Your answer must hold only the lines below from the line containing "You are a computer-use agent. This" through the line containing "Click the D column", each reproduced exactly.
--------
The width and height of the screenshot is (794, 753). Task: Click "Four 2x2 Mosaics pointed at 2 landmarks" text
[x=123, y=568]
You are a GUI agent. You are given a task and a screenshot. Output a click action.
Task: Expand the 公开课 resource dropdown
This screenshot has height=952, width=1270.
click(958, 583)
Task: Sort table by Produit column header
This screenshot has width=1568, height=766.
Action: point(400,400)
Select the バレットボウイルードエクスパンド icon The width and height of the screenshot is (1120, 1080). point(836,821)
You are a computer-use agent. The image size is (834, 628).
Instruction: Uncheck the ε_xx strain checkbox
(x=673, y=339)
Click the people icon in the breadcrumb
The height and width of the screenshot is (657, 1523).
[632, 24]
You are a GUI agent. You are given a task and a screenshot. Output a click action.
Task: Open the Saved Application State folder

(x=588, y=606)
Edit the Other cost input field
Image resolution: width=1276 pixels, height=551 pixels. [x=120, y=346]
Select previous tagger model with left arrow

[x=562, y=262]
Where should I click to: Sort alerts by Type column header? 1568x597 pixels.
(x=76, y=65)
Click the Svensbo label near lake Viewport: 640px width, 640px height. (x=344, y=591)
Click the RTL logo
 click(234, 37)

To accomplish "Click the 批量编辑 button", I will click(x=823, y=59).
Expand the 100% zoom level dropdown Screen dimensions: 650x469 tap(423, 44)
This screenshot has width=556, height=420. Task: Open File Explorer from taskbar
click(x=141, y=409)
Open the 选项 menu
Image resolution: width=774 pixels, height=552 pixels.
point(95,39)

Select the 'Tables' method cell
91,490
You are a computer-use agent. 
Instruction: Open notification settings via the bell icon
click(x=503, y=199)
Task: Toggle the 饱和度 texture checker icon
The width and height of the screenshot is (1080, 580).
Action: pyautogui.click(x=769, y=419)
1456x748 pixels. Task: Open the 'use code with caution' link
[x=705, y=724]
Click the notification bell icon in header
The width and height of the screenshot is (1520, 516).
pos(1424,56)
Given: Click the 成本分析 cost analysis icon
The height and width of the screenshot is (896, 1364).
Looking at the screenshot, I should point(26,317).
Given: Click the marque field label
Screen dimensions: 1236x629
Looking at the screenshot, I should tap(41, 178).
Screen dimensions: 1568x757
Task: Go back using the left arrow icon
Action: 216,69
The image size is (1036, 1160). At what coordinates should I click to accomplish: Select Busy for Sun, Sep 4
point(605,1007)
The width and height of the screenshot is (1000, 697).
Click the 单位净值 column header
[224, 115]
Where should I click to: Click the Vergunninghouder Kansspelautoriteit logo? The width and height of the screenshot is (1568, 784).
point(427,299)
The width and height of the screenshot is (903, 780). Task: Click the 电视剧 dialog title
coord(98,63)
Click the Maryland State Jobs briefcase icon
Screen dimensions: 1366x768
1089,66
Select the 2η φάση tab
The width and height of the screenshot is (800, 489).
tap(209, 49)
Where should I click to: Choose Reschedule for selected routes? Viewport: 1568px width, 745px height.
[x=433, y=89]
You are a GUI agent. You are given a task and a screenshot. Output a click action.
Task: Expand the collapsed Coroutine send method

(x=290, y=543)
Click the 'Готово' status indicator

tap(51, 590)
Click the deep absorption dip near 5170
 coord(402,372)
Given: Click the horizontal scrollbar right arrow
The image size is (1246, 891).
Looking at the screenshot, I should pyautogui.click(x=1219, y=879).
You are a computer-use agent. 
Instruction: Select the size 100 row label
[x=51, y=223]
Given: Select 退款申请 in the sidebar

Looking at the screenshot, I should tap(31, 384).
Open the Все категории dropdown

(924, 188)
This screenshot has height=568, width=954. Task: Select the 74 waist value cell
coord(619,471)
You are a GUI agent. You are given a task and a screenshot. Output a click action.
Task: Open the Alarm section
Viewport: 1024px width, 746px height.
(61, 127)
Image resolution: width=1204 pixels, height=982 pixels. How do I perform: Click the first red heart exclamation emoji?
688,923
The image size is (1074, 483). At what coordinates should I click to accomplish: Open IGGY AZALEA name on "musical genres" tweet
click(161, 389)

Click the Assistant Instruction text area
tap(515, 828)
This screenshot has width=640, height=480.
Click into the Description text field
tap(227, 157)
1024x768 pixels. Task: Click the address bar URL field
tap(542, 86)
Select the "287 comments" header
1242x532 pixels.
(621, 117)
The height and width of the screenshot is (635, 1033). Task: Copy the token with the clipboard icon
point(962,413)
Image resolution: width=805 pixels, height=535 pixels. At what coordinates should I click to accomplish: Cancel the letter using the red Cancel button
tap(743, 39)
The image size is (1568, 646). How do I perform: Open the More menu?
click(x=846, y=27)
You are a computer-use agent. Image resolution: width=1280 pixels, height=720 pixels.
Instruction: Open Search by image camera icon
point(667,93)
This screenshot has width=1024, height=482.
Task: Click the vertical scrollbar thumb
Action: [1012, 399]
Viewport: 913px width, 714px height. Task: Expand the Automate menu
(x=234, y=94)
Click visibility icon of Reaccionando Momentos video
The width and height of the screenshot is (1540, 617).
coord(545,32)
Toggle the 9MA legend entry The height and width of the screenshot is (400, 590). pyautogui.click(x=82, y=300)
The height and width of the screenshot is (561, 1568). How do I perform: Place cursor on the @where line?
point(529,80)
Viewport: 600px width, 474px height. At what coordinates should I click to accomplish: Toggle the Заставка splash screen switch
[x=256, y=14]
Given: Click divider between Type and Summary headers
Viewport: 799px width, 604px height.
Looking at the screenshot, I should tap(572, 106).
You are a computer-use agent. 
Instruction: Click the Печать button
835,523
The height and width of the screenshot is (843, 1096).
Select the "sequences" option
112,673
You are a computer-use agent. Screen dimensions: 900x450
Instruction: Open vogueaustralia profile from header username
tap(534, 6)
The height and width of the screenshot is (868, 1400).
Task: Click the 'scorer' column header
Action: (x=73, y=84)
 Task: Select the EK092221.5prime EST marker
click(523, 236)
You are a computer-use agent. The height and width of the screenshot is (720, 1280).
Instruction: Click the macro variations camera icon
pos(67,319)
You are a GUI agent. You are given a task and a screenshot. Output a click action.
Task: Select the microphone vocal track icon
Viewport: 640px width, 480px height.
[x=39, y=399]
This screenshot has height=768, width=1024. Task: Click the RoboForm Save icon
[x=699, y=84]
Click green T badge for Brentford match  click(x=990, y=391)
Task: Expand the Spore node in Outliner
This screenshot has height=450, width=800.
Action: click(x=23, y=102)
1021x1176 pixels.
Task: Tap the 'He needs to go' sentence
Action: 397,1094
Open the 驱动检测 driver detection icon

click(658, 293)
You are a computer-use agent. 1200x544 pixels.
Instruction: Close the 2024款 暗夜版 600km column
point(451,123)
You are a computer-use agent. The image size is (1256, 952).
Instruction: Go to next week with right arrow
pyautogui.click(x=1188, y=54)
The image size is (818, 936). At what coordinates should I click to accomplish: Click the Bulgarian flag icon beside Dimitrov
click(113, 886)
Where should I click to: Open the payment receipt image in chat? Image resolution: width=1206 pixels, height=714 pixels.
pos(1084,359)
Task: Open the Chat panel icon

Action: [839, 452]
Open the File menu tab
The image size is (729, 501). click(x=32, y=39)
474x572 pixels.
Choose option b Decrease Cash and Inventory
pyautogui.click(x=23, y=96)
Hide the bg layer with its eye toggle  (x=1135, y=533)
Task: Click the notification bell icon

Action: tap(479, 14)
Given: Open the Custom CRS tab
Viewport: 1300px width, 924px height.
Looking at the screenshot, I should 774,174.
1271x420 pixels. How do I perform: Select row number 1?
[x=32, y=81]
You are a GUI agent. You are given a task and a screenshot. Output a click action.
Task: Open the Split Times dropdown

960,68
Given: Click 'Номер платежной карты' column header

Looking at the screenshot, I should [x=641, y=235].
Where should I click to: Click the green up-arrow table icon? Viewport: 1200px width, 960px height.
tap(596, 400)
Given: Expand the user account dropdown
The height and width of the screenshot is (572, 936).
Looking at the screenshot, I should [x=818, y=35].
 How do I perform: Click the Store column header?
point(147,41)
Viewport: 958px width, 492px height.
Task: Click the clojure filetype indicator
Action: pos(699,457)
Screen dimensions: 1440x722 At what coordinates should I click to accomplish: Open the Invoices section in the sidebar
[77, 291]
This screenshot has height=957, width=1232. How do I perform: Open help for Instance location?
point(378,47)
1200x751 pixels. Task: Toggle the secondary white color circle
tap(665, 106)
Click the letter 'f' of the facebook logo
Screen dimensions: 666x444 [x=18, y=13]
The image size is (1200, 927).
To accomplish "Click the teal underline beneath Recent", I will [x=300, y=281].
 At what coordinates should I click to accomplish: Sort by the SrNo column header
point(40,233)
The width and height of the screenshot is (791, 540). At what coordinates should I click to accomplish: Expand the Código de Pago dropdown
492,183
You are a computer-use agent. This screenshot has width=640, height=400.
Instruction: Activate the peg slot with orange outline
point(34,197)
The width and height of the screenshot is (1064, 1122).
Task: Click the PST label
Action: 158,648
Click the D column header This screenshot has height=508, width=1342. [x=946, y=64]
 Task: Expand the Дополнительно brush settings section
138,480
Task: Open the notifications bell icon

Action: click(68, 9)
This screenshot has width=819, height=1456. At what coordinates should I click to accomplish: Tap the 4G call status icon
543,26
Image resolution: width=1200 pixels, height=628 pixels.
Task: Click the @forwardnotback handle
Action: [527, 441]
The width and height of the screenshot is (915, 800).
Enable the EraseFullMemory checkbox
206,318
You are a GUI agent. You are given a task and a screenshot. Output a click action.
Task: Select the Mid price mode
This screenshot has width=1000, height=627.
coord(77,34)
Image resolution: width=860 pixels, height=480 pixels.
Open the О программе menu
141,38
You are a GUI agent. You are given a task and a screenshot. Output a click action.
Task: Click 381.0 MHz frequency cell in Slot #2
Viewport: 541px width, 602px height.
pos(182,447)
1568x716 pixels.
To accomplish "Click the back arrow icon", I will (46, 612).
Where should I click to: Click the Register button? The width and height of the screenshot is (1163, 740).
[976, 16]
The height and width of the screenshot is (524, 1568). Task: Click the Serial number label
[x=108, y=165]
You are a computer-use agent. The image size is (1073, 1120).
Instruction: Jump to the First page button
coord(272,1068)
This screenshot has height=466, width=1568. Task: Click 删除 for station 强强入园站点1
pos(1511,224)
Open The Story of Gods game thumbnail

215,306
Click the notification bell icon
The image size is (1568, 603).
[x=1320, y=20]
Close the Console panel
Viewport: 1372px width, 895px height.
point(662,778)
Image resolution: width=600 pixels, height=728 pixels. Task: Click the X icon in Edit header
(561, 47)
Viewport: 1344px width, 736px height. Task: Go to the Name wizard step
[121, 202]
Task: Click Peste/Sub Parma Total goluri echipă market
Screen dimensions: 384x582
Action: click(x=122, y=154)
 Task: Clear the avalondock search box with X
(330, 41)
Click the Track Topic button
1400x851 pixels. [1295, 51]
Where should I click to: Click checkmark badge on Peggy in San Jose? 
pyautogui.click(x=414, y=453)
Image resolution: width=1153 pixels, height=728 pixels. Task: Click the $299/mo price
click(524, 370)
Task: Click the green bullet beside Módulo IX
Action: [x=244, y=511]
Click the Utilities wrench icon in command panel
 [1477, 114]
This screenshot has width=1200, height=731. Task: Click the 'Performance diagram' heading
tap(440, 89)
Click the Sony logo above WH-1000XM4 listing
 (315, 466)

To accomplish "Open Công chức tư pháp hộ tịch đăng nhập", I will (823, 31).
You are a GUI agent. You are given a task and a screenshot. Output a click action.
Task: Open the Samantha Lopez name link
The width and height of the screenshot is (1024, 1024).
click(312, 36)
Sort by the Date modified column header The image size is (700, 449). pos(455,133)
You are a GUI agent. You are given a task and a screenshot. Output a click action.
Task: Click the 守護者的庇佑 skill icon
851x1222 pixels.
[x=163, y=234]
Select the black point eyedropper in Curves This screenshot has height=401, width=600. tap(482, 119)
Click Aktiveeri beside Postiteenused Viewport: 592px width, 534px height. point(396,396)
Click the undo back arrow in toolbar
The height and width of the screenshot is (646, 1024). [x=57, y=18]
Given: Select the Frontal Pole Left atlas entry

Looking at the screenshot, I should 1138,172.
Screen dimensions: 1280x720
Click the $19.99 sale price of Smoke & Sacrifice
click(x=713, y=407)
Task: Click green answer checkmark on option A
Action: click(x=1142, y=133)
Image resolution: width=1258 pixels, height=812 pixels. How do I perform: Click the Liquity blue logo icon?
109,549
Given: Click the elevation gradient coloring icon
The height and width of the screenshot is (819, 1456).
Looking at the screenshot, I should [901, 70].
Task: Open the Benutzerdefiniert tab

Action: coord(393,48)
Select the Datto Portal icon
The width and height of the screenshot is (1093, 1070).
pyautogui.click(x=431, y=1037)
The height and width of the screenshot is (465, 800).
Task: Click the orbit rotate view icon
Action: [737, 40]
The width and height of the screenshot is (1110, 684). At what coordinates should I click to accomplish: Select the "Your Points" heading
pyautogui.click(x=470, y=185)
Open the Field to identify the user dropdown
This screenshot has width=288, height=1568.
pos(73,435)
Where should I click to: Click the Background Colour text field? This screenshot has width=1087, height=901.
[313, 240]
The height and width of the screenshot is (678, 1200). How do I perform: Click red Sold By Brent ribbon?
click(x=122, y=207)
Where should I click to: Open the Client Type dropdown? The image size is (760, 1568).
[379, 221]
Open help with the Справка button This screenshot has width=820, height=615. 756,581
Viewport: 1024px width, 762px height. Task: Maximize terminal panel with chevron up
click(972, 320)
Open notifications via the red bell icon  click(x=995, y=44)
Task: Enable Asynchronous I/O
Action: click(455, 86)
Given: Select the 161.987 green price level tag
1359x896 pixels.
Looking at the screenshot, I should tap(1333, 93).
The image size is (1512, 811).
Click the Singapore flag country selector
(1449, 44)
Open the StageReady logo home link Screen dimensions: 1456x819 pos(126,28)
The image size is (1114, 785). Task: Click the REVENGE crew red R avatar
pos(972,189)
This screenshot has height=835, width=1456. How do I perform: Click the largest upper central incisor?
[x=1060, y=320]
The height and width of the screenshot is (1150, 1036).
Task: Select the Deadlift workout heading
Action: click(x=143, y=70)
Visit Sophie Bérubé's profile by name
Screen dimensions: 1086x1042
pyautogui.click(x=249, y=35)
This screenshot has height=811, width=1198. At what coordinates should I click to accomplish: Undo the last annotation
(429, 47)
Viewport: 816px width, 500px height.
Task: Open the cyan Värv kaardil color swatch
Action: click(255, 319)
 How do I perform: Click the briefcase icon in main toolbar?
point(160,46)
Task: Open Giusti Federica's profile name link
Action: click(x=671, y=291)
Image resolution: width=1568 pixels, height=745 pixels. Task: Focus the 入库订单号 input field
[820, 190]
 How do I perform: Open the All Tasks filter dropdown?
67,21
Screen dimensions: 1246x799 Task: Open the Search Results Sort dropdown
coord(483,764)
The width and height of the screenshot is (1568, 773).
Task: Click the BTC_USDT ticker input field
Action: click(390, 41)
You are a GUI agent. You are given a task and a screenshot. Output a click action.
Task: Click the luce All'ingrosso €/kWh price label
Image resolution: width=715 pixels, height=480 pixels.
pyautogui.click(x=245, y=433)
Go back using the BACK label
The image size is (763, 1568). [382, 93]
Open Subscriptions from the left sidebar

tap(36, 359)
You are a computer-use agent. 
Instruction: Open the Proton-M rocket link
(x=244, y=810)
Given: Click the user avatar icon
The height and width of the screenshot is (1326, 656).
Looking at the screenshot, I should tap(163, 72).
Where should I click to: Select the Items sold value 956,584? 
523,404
--------
- Exercise result -
You are a computer-use agent. This screenshot has width=640, height=400.
Instruction: Activate the peg slot with orange outline
point(34,197)
The width and height of the screenshot is (1064, 1122).
Task: Click the PST label
Action: 158,648
Click the D column header This screenshot has height=508, width=1342. [x=946, y=64]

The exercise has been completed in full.